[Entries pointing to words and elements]
[START]

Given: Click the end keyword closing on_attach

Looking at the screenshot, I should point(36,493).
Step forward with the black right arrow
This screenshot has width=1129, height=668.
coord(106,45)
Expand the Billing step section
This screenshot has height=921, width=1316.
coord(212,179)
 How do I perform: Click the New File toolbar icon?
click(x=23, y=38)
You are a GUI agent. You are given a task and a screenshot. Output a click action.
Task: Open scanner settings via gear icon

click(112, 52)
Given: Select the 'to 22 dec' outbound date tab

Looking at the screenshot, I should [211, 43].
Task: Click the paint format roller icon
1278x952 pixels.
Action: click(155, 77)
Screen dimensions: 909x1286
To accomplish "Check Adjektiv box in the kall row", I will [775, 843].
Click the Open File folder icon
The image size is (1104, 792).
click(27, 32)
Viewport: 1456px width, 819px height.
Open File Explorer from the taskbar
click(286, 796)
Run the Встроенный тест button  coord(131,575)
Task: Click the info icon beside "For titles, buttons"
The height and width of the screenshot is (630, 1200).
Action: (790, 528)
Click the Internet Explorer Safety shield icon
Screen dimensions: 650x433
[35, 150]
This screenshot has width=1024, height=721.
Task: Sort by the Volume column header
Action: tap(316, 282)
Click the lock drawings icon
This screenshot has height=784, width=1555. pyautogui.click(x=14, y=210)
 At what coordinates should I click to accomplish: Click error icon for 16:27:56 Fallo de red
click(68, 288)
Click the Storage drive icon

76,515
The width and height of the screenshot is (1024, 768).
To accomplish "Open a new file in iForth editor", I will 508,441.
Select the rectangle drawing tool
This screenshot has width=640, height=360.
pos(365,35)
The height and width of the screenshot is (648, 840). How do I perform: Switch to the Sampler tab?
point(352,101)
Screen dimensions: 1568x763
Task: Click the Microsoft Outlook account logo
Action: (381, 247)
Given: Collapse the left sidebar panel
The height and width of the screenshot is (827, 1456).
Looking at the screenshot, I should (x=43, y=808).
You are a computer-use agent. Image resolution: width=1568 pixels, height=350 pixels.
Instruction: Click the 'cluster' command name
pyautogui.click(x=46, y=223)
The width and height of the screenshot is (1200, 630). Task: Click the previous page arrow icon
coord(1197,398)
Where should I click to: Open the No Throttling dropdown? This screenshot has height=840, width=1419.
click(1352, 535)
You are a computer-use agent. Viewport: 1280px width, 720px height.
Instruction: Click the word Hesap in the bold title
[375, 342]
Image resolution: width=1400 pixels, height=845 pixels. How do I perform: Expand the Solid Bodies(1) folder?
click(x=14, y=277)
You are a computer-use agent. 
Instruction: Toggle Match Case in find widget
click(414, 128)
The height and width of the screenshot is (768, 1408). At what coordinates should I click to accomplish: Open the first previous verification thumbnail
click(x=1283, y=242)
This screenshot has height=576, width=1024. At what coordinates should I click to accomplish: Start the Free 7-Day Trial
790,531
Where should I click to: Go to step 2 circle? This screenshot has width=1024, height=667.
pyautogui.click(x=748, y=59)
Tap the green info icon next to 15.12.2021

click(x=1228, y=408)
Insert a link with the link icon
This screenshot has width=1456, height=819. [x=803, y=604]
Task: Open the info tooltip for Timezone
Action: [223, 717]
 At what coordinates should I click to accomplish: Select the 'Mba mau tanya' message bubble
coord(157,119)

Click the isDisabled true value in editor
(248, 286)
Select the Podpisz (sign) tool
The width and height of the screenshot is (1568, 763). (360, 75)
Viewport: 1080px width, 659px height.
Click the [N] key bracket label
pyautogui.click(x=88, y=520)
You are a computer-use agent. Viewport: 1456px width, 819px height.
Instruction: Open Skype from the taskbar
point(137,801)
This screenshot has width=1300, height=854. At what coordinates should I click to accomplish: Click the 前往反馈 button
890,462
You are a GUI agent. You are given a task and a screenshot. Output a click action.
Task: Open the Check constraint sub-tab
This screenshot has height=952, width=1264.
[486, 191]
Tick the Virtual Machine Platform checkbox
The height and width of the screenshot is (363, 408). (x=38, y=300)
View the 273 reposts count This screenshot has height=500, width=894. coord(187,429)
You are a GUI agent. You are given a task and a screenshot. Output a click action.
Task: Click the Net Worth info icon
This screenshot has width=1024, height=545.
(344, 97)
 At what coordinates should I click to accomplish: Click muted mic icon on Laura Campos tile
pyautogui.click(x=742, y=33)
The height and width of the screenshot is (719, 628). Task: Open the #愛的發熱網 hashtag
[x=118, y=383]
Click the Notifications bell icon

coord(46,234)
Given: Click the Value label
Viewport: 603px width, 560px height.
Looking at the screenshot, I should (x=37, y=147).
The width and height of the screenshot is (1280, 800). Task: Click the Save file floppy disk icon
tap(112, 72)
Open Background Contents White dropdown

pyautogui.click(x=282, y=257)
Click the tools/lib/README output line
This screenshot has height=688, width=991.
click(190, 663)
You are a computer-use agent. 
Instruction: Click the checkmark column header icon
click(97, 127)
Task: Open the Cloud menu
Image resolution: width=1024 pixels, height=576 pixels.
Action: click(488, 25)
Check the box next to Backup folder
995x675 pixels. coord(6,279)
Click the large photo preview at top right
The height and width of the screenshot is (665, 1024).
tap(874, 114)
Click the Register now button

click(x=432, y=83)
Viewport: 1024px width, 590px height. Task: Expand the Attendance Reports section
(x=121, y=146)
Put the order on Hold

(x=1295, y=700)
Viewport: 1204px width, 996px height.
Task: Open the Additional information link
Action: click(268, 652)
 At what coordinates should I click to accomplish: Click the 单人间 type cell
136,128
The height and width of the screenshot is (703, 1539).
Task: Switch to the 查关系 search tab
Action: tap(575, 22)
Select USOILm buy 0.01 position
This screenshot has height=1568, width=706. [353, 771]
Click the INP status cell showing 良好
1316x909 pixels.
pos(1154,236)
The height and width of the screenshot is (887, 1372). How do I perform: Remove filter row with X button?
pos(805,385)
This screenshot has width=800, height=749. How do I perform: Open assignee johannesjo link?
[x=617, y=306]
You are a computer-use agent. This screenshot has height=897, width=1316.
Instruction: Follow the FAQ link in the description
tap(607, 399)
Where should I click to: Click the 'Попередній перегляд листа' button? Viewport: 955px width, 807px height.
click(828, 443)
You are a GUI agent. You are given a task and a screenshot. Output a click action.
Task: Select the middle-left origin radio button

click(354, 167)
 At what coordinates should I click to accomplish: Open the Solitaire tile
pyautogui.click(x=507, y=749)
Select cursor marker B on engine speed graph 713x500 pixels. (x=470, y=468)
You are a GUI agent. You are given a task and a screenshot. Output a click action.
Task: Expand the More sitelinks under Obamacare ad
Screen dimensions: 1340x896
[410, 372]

[END]

DESCRIPTION OF THE TASK >> Copy all of the material above line for line, with no changes.

FULL RESPONSE >>
Given: Click the end keyword closing on_attach

Looking at the screenshot, I should point(36,493).
Step forward with the black right arrow
This screenshot has width=1129, height=668.
coord(106,45)
Expand the Billing step section
This screenshot has height=921, width=1316.
coord(212,179)
 How do I perform: Click the New File toolbar icon?
click(x=23, y=38)
You are a GUI agent. You are given a task and a screenshot. Output a click action.
Task: Open scanner settings via gear icon

click(112, 52)
Given: Select the 'to 22 dec' outbound date tab

Looking at the screenshot, I should [211, 43].
Task: Click the paint format roller icon
1278x952 pixels.
Action: click(155, 77)
Screen dimensions: 909x1286
To accomplish "Check Adjektiv box in the kall row", I will [775, 843].
Click the Open File folder icon
The image size is (1104, 792).
click(27, 32)
Viewport: 1456px width, 819px height.
Open File Explorer from the taskbar
click(286, 796)
Run the Встроенный тест button  coord(131,575)
Task: Click the info icon beside "For titles, buttons"
The height and width of the screenshot is (630, 1200).
Action: (790, 528)
Click the Internet Explorer Safety shield icon
Screen dimensions: 650x433
[35, 150]
This screenshot has width=1024, height=721.
Task: Sort by the Volume column header
Action: tap(316, 282)
Click the lock drawings icon
This screenshot has height=784, width=1555. pyautogui.click(x=14, y=210)
 At what coordinates should I click to accomplish: Click error icon for 16:27:56 Fallo de red
click(68, 288)
Click the Storage drive icon

76,515
The width and height of the screenshot is (1024, 768).
To accomplish "Open a new file in iForth editor", I will 508,441.
Select the rectangle drawing tool
This screenshot has width=640, height=360.
pos(365,35)
The height and width of the screenshot is (648, 840). How do I perform: Switch to the Sampler tab?
point(352,101)
Screen dimensions: 1568x763
Task: Click the Microsoft Outlook account logo
Action: (381, 247)
Given: Collapse the left sidebar panel
The height and width of the screenshot is (827, 1456).
Looking at the screenshot, I should (x=43, y=808).
You are a computer-use agent. Image resolution: width=1568 pixels, height=350 pixels.
Instruction: Click the 'cluster' command name
pyautogui.click(x=46, y=223)
The width and height of the screenshot is (1200, 630). Task: Click the previous page arrow icon
coord(1197,398)
Where should I click to: Open the No Throttling dropdown? This screenshot has height=840, width=1419.
click(1352, 535)
You are a computer-use agent. Viewport: 1280px width, 720px height.
Instruction: Click the word Hesap in the bold title
[375, 342]
Image resolution: width=1400 pixels, height=845 pixels. How do I perform: Expand the Solid Bodies(1) folder?
click(x=14, y=277)
You are a computer-use agent. 
Instruction: Toggle Match Case in find widget
click(414, 128)
The height and width of the screenshot is (768, 1408). At what coordinates should I click to accomplish: Open the first previous verification thumbnail
click(x=1283, y=242)
This screenshot has height=576, width=1024. At what coordinates should I click to accomplish: Start the Free 7-Day Trial
790,531
Where should I click to: Go to step 2 circle? This screenshot has width=1024, height=667.
pyautogui.click(x=748, y=59)
Tap the green info icon next to 15.12.2021

click(x=1228, y=408)
Insert a link with the link icon
This screenshot has width=1456, height=819. [x=803, y=604]
Task: Open the info tooltip for Timezone
Action: [223, 717]
 At what coordinates should I click to accomplish: Select the 'Mba mau tanya' message bubble
coord(157,119)

Click the isDisabled true value in editor
(248, 286)
Select the Podpisz (sign) tool
The width and height of the screenshot is (1568, 763). (360, 75)
Viewport: 1080px width, 659px height.
Click the [N] key bracket label
pyautogui.click(x=88, y=520)
You are a computer-use agent. Viewport: 1456px width, 819px height.
Instruction: Open Skype from the taskbar
point(137,801)
This screenshot has width=1300, height=854. At what coordinates should I click to accomplish: Click the 前往反馈 button
890,462
You are a GUI agent. You are given a task and a screenshot. Output a click action.
Task: Open the Check constraint sub-tab
This screenshot has height=952, width=1264.
[486, 191]
Tick the Virtual Machine Platform checkbox
The height and width of the screenshot is (363, 408). (x=38, y=300)
View the 273 reposts count This screenshot has height=500, width=894. coord(187,429)
You are a GUI agent. You are given a task and a screenshot. Output a click action.
Task: Click the Net Worth info icon
This screenshot has width=1024, height=545.
(344, 97)
 At what coordinates should I click to accomplish: Click muted mic icon on Laura Campos tile
pyautogui.click(x=742, y=33)
The height and width of the screenshot is (719, 628). Task: Open the #愛的發熱網 hashtag
[x=118, y=383]
Click the Notifications bell icon

coord(46,234)
Given: Click the Value label
Viewport: 603px width, 560px height.
Looking at the screenshot, I should (x=37, y=147).
The width and height of the screenshot is (1280, 800). Task: Click the Save file floppy disk icon
tap(112, 72)
Open Background Contents White dropdown

pyautogui.click(x=282, y=257)
Click the tools/lib/README output line
This screenshot has height=688, width=991.
click(190, 663)
You are a computer-use agent. 
Instruction: Click the checkmark column header icon
click(97, 127)
Task: Open the Cloud menu
Image resolution: width=1024 pixels, height=576 pixels.
Action: click(488, 25)
Check the box next to Backup folder
995x675 pixels. coord(6,279)
Click the large photo preview at top right
The height and width of the screenshot is (665, 1024).
tap(874, 114)
Click the Register now button

click(x=432, y=83)
Viewport: 1024px width, 590px height. Task: Expand the Attendance Reports section
(x=121, y=146)
Put the order on Hold

(x=1295, y=700)
Viewport: 1204px width, 996px height.
Task: Open the Additional information link
Action: click(268, 652)
 At what coordinates should I click to accomplish: Click the 单人间 type cell
136,128
The height and width of the screenshot is (703, 1539).
Task: Switch to the 查关系 search tab
Action: tap(575, 22)
Select USOILm buy 0.01 position
This screenshot has height=1568, width=706. [353, 771]
Click the INP status cell showing 良好
1316x909 pixels.
pos(1154,236)
The height and width of the screenshot is (887, 1372). How do I perform: Remove filter row with X button?
pos(805,385)
This screenshot has width=800, height=749. How do I perform: Open assignee johannesjo link?
[x=617, y=306]
You are a computer-use agent. This screenshot has height=897, width=1316.
Instruction: Follow the FAQ link in the description
tap(607, 399)
Where should I click to: Click the 'Попередній перегляд листа' button? Viewport: 955px width, 807px height.
click(828, 443)
You are a GUI agent. You are given a task and a screenshot. Output a click action.
Task: Select the middle-left origin radio button

click(354, 167)
 At what coordinates should I click to accomplish: Open the Solitaire tile
pyautogui.click(x=507, y=749)
Select cursor marker B on engine speed graph 713x500 pixels. (x=470, y=468)
You are a GUI agent. You are given a task and a screenshot. Output a click action.
Task: Expand the More sitelinks under Obamacare ad
Screen dimensions: 1340x896
[410, 372]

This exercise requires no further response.